Source extract
=====
Leader of the Indian Maoist movement

Deo Kumar Singh (/dɛv kuˈmɑr sɪŋ/ देव कुमार सिंह, 24 November 1950 – 21 March 2018), commonly known by his nom de guerre Arvind Ji, Vikash Ji and Sujeet Ji, was an Indian maoist militant, who was the leader in the Indian Maoist insurgency and the Politburo Member of Communist Party of India (Maoist), a banned Organisation in India. He spent his life as a student leader, a mass organiser and later led and strategised the guerrilla warfare against the Indian state.

==Early life==
Deo Kumar Singh was born in Sukulchak village in the Jehanabad district of Bihar, the eldest child of a middle-class family. His father, Ram Narayan Singh was a government servant and mother Ajnaso Devi was a housewife. Singh had done schooling from Jehanabad and Patna districts in Bihar. He graduated in science from College of Commerce, Arts and Science, Patna. He then married Prabhawati Devi and shortly afterwards moved to Dehri on Sone, where he started a small food business.
=====
Collected data:
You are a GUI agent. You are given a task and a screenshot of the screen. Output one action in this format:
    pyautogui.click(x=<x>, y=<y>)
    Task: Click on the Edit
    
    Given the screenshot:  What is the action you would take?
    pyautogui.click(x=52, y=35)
=====
Required tasks
1/ Please return the passage of the Deo Kumar Singh excerpt from "Leader of the" to "the Indian state.".
2/ Using the Deo Kumar Singh excerpt, answer these:
(a) On what date did Deo Kumar Singh die?
(b) In which village was he born?
(c) What did he start after moving to Dehri on Sone?
The records were taken from a separate source.

Expected results
1/
Leader of the Indian Maoist movement

Deo Kumar Singh (/dɛv kuˈmɑr sɪŋ/ देव कुमार सिंह, 24 November 1950 – 21 March 2018), commonly known by his nom de guerre Arvind Ji, Vikash Ji and Sujeet Ji, was an Indian maoist militant, who was the leader in the Indian Maoist insurgency and the Politburo Member of Communist Party of India (Maoist), a banned Organisation in India. He spent his life as a student leader, a mass organiser and later led and strategised the guerrilla warfare against the Indian state.

2/
(a) 21 March 2018
(b) Sukulchak
(c) A small food business